You are absolutely right, Mr. Illsley. We need to know how many applications, and therefore appeals, there will be, and how much pressure there will be on the system. The applications will result in pressure on the system. The Minister needs to deal with this question: how many applications does he foresee under this system?

My hon. Friend the Member for Monmouth has just mentioned the important point of checking the entitlements of the people in question and guarding against forgery. That is very important to the clause, because the Government seem to envisage the system working through a mechanical checking of whether the person ticks the right boxes to accumulate enough points, on the basis of the documents and any other  evidence that they produce. The Under-Secretary’s earlier use of the word “objective” echoes the Government’s paper on the matter—the term is used repeatedly, because the Government see what is happening as an improvement on the system—and it is, I think, meant to signal that there will not be as much scope for individual judgment in individual cases, when the person making the decision is not satisfied, after looking at the case in the round and bringing their experience to bear on it, that the application is genuine.

The Government seem to wish among other things to facilitate such migration and put it on what they regard as a legal basis, although I do not know whether such a basis is a legal requirement. However, I know that it is important that immigration control should be tight and that people should not slip through the system because they happen to tick the right boxes, without their applications being examined for possible irregularities or wrong motivation. I am very worried about problems at that end. There is no use in the Government’s producing proposals for dealing with overstayers and the like if we do not get the first line of defence right. In that line of defence, the interests of immigration control should come before anything else. That necessitates an element of judgment. Of course, if people have a legal entitlement and it is accepted that their application is genuine, they must receive whatever benefits they are entitled to under the Government’s proposals on permission to come to this country, but there must be an element of individual judgment.

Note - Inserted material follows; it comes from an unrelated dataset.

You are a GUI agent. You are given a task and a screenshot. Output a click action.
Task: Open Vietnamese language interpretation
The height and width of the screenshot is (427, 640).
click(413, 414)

The Government are storing up problems, and things will get even more unsatisfactory as far as appeals are concerned. The Government have already had to withdraw some rights of appeal, which I believe they granted in the first place because the system was being overwhelmed. There is a fundamental problem or disjunction in a system that has what Migrationwatch suggested was, in comparison with those of other countries, a Rolls-Royce appeals system. I should be interested to learn what happens in other countries in this respect. I do not know, but I should not be surprised to learn that our appeals system was far more extensive—a Rolls-Royce in comparison with other countries’ systems.